In an act of “weaponizing” aid, Myanmar has been preventing aid from reaching IDP camps to inflict harm on civilians and force the insurgents’ surrender, according to Fortify Rights.
“Consecutive governments and the military have willfully obstructed local and international aid groups, denying Kachin civilians access to aid,” said Matthew Smith, chief executive officer of Fortify Rights, in a press release. “This may amount to a war crime, giving even more reason for the UN Security Council to refer Myanmar to the International Criminal Court.”
“Depriving civilians of aid in an attempt to overcome an ethnic army is a perverse, unlawful, and ineffective strategy,” he said. “All parties to this war have a duty to protect civilians and that includes by ensuring access to adequate aid.”
To reach an IDP camp in Kachin, humanitarian aid groups have to apply for a travel permit that secures safe passage with the Myanmar government.

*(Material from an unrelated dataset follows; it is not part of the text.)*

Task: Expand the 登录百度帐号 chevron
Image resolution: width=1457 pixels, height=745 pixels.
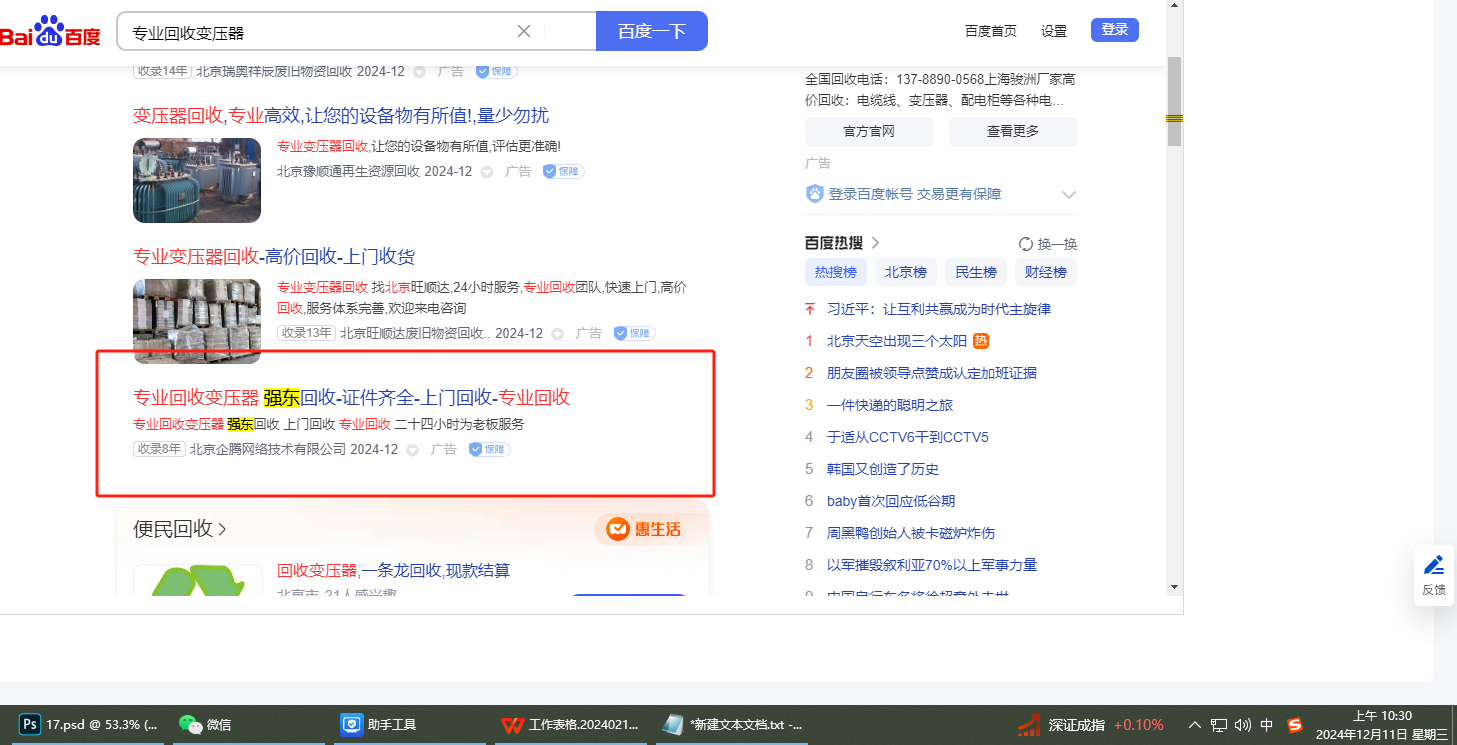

Over the past several years, the government has rejected the vast majority of applications, including 95% of 562 applications between June 2017 and July 2018. Even fewer requests were approved for aid meant for people in areas held by the KIA.
For applications that are approved, a lengthy and onerous approval process often stalls aid from reaching IDPs in a timely manner.
“Due to the lack of essential aid, displaced civilians in Kachin State reported increased food insecurity, avoidable health-related deaths, poor living conditions, and protection concerns,” Fortify Rights said in a press release.
Because of this systematic denial of aid, Fortify Rights is calling on the United Nations Security Council to refer Myanmar to the International Criminal Court (ICC).
That’s the second call this week for Myanmar to be investigated by the ICC. The first referral request involves the military’s genocidal intent in the mass expulsion of Rohingya from the country.
At a press briefing in Geneva, @UNHumanRights investigators outlined the organized nature of the brutality meted out on civilians in Myanmar’s Rakhine state since 2011, as well as Kachin and Shan states. https://t.co/PePgBueDZ9— UN News (@UN_News_Centre) August 27, 2018
“The crimes in Rakhine state, and the manner in which they were perpetrated, are similar in nature, gravity, and scope to those that have allowed genocidal intent to be established in other contexts,” the UN wrote in its report supporting the ICC referral.
This latest referral shows how deeply the violation of human rights are ingrained in Myanmar’s military culture and provides more evidence for top officials to face consequences.
In the meantime, Fortify Rights is calling for humanitarian aid groups to have unfettered access to displaced persons in Myanmar.
“Kachin civil society has long exposed how the military’s crimes are part of a longstanding campaign against ethnic communities,” Smith said. “The international community should redouble support for Myanmar’s human rights defenders and break the cycle of impunity.”